STATED GOAL: Copy out every one of the rows below word for word, omitting the pictures.

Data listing
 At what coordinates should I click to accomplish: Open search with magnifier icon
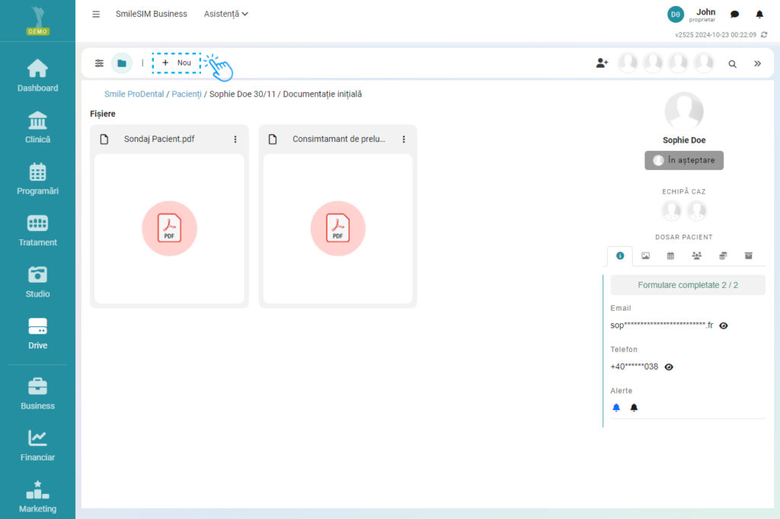(732, 64)
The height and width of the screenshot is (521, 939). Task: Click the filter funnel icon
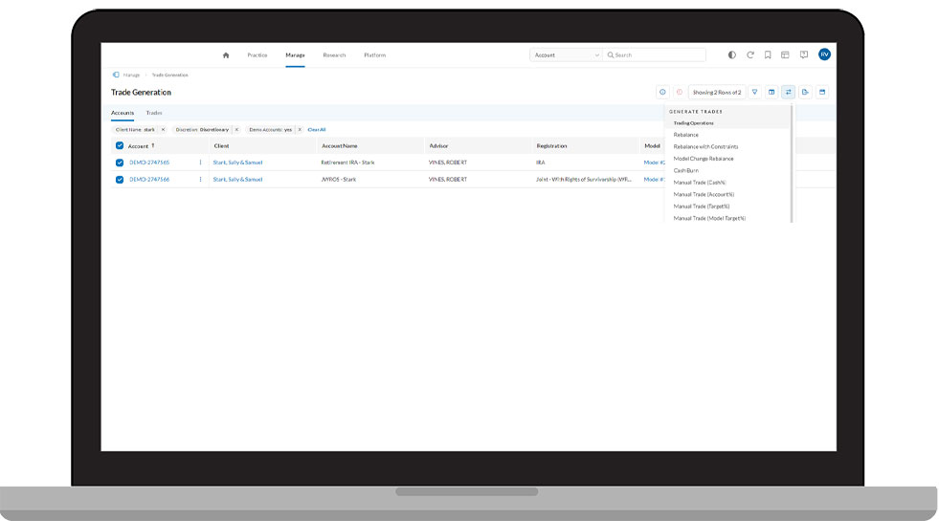tap(755, 93)
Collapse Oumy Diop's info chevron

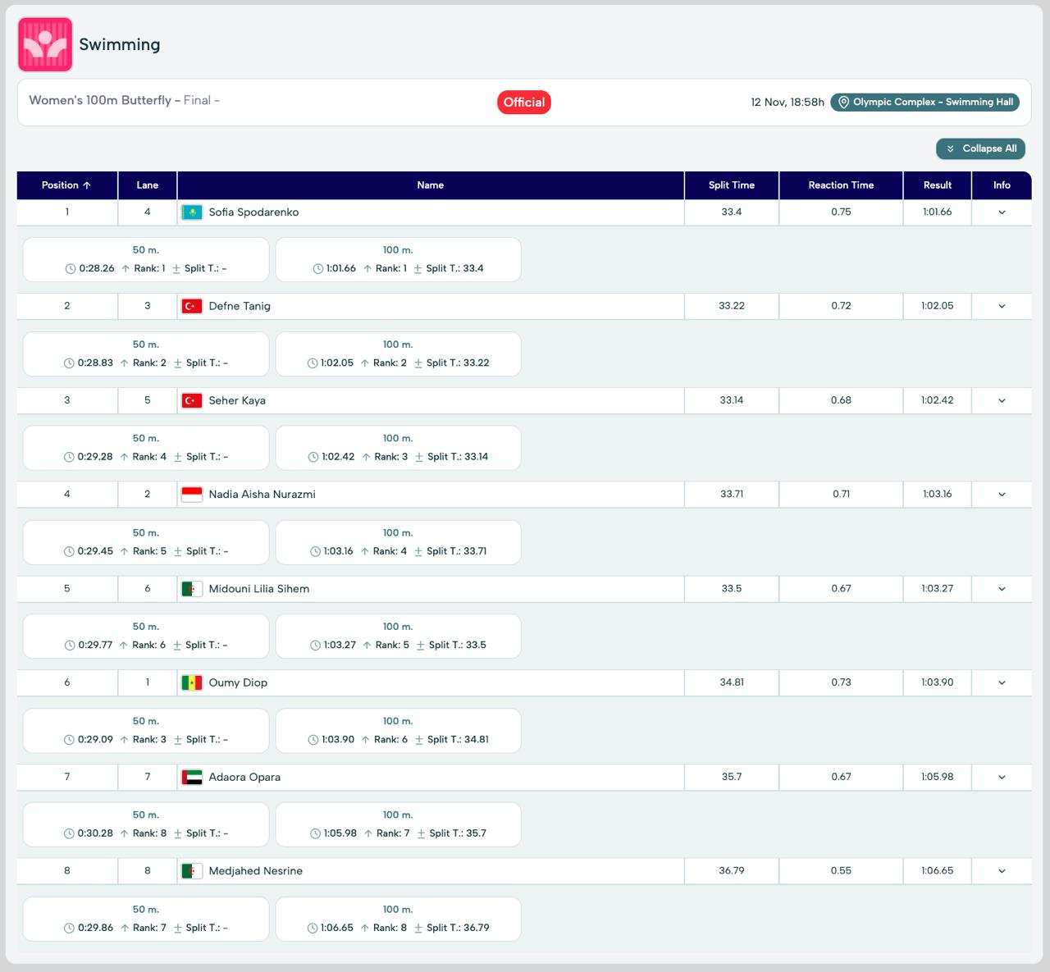point(1002,682)
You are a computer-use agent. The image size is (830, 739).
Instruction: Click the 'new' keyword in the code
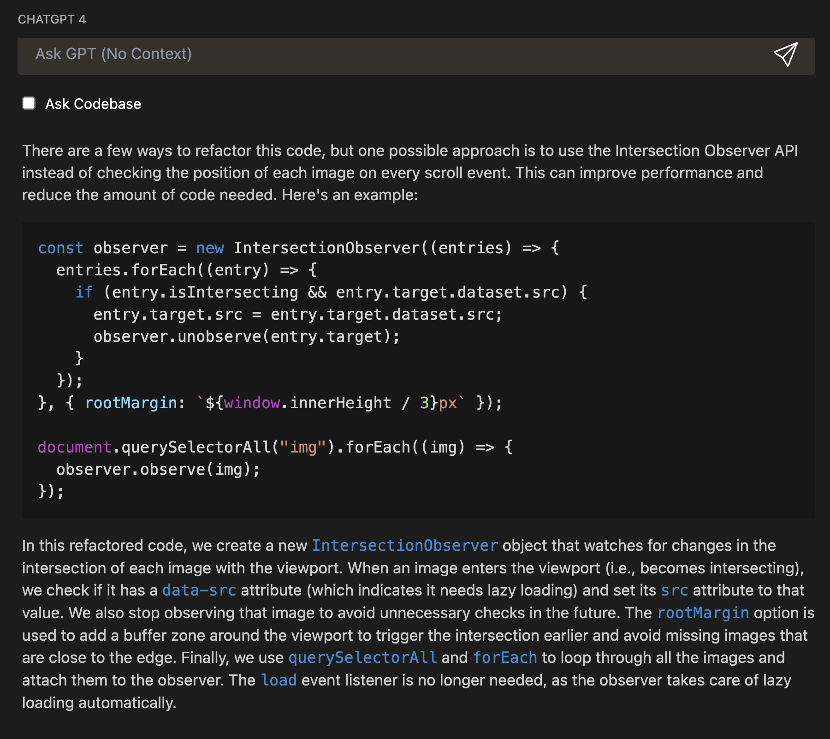click(210, 248)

ANSWER IN FULL:
 At what coordinates should I click to accomplish: Open search with magnifier icon
(732, 64)
The height and width of the screenshot is (521, 939). Task: Click the filter funnel icon
tap(755, 93)
Collapse Oumy Diop's info chevron

point(1002,682)
You are a computer-use agent. The image size is (830, 739).
Instruction: Click the 'new' keyword in the code
click(210, 248)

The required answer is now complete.